## The problem
Lay out the lines of the material below as a JSON list of strings, one string per line and no blank lines, starting at the line that contains "What do you see at coordinates (496, 158)" and ending at the end of the material. Leave out the pictures.

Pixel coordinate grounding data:

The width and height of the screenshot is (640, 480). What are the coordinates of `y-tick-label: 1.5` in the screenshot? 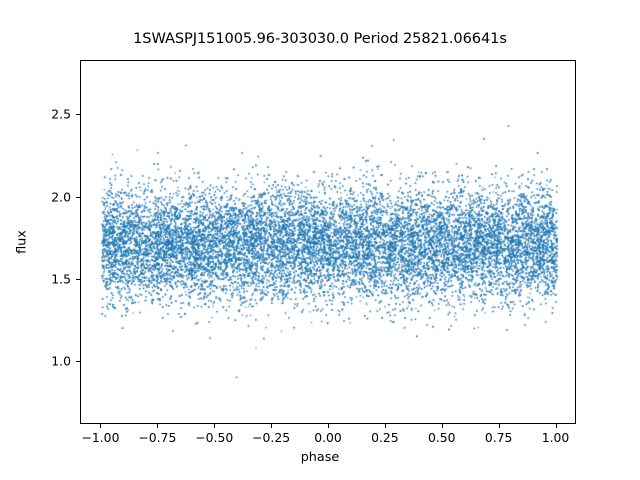 It's located at (61, 279).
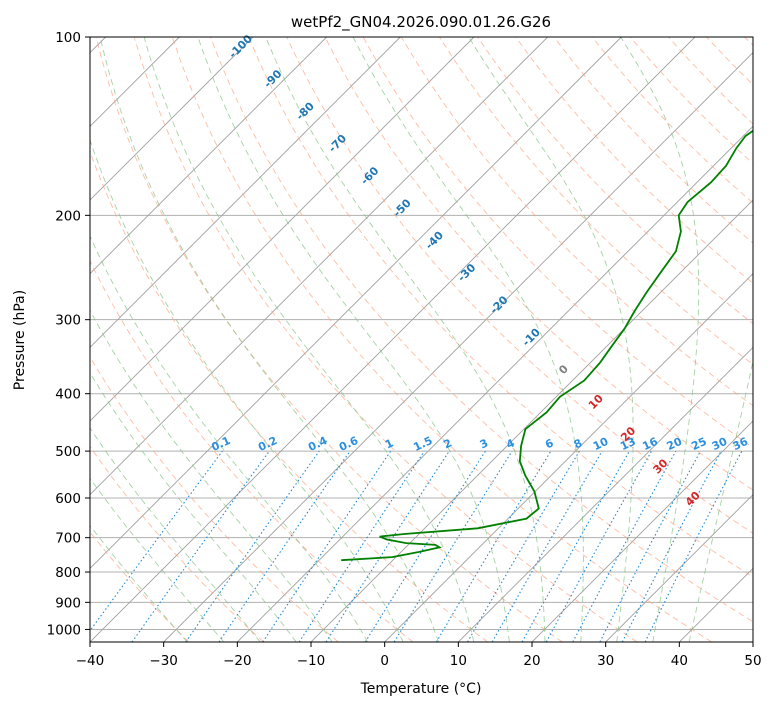 This screenshot has height=708, width=775. What do you see at coordinates (532, 661) in the screenshot?
I see `x-tick-label: 20` at bounding box center [532, 661].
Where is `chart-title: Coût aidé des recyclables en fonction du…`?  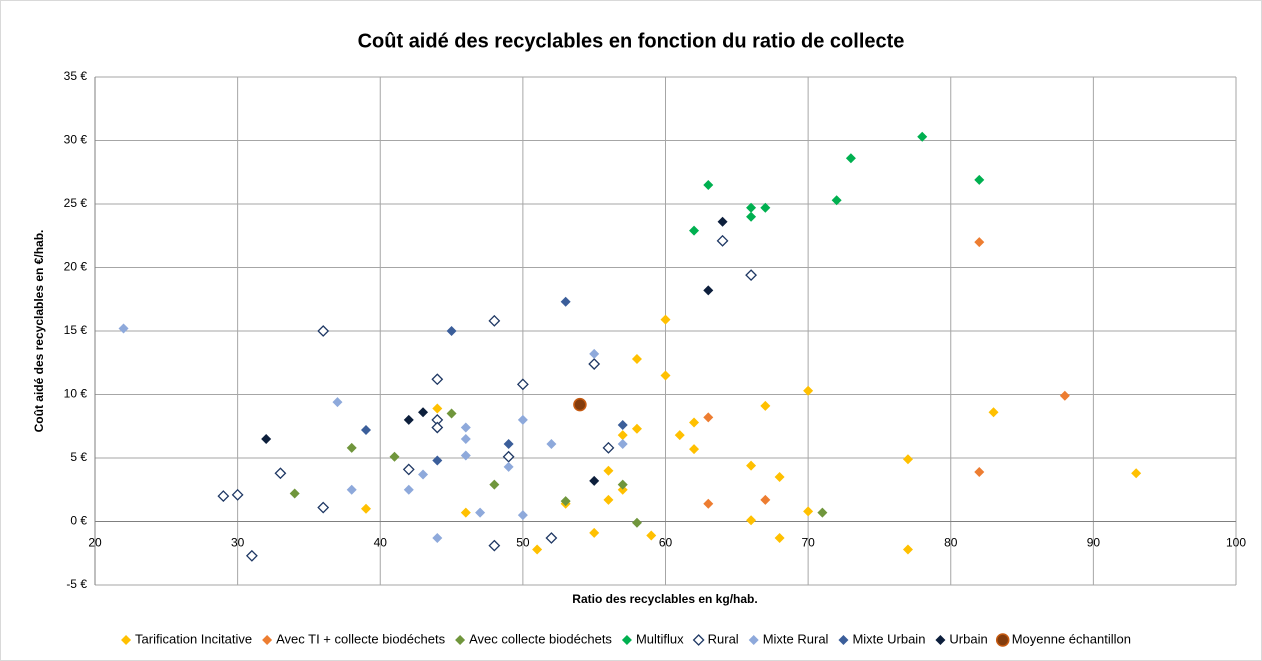 chart-title: Coût aidé des recyclables en fonction du… is located at coordinates (632, 41).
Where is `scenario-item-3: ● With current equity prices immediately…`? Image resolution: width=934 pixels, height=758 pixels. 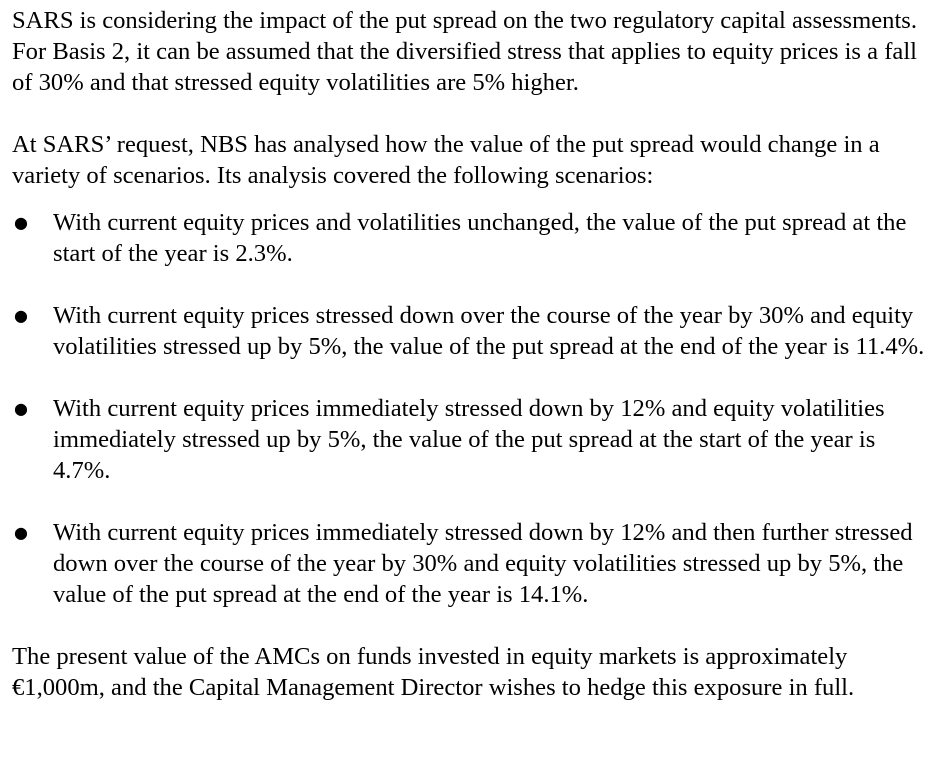 scenario-item-3: ● With current equity prices immediately… is located at coordinates (471, 440).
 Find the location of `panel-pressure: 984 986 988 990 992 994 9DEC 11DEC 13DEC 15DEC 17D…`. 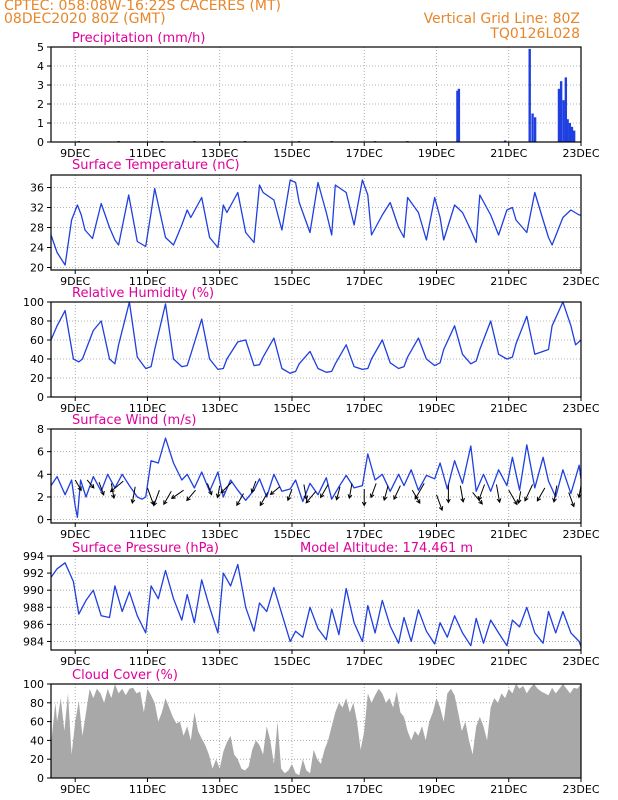

panel-pressure: 984 986 988 990 992 994 9DEC 11DEC 13DEC 15DEC 17D… is located at coordinates (312, 604).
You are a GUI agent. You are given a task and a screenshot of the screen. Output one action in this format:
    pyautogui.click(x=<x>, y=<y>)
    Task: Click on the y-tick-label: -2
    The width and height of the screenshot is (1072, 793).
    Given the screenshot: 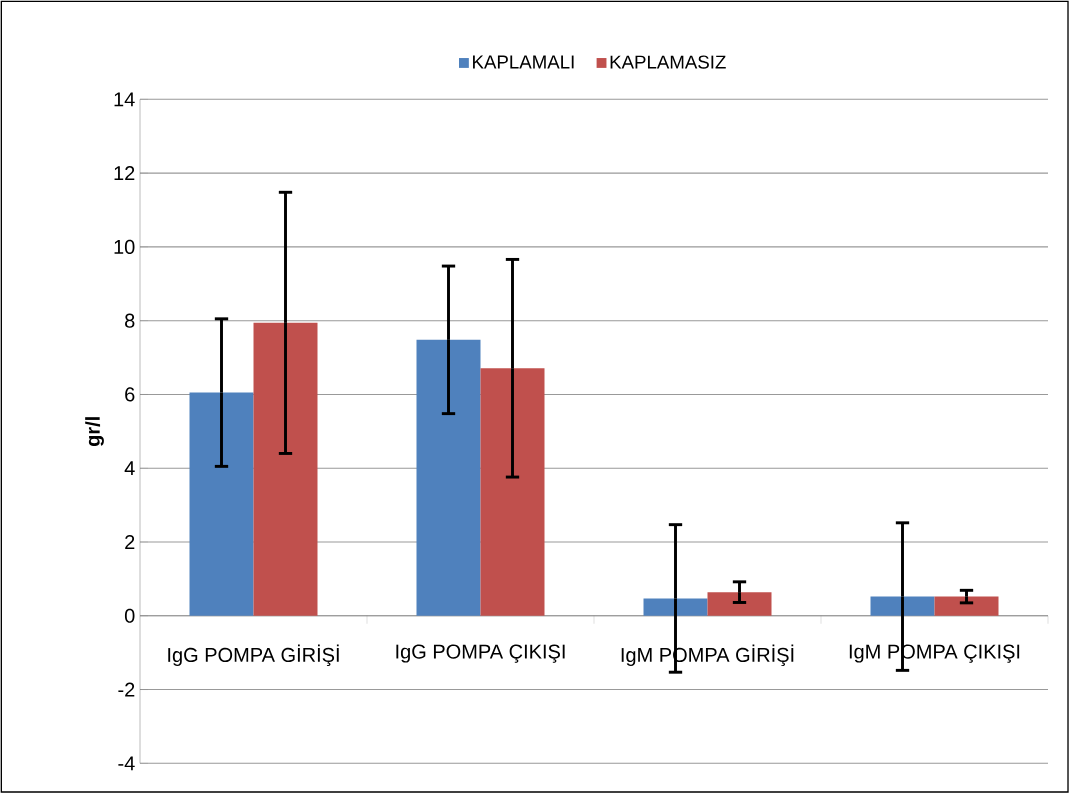 What is the action you would take?
    pyautogui.click(x=126, y=690)
    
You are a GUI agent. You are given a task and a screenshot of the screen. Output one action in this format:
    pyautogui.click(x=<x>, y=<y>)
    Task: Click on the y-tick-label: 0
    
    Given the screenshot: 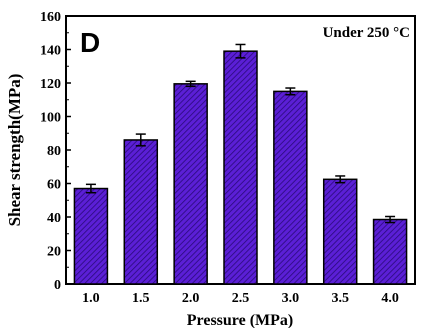 What is the action you would take?
    pyautogui.click(x=58, y=286)
    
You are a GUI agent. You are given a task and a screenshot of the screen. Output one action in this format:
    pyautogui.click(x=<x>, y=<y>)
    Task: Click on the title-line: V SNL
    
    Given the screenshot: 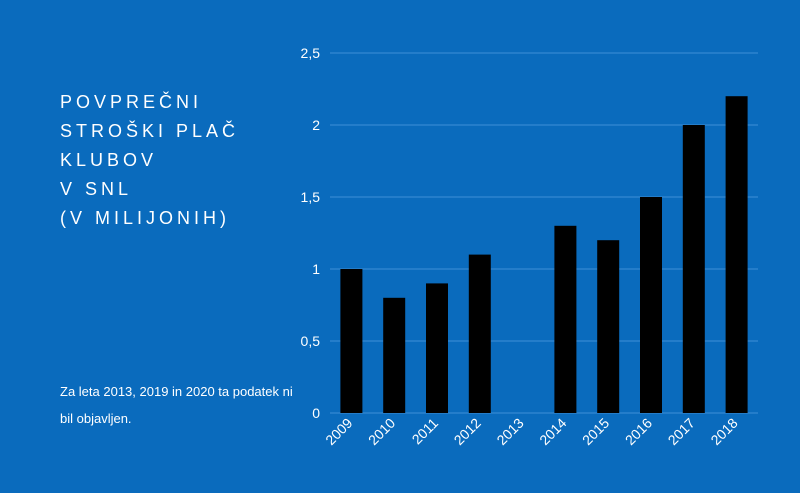 What is the action you would take?
    pyautogui.click(x=96, y=189)
    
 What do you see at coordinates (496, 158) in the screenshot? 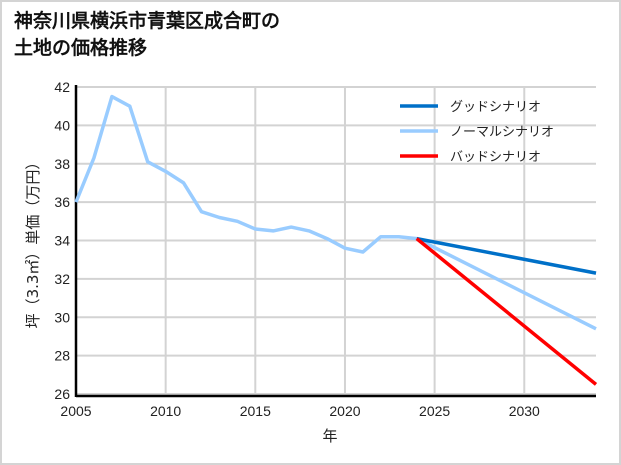
I see `legend-label: バッドシナリオ` at bounding box center [496, 158].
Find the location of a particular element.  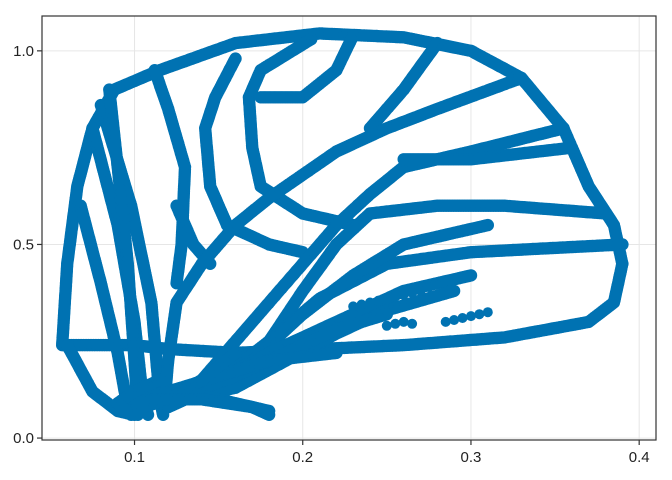

y-tick-label: 0.5 is located at coordinates (24, 244).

## Answer space
[
  " What do you see at coordinates (496, 158) in the screenshot? ",
  "I see `legend-label: バッドシナリオ` at bounding box center [496, 158].",
  "Find the location of a particular element.  ",
  "y-tick-label: 0.5 is located at coordinates (24, 244)."
]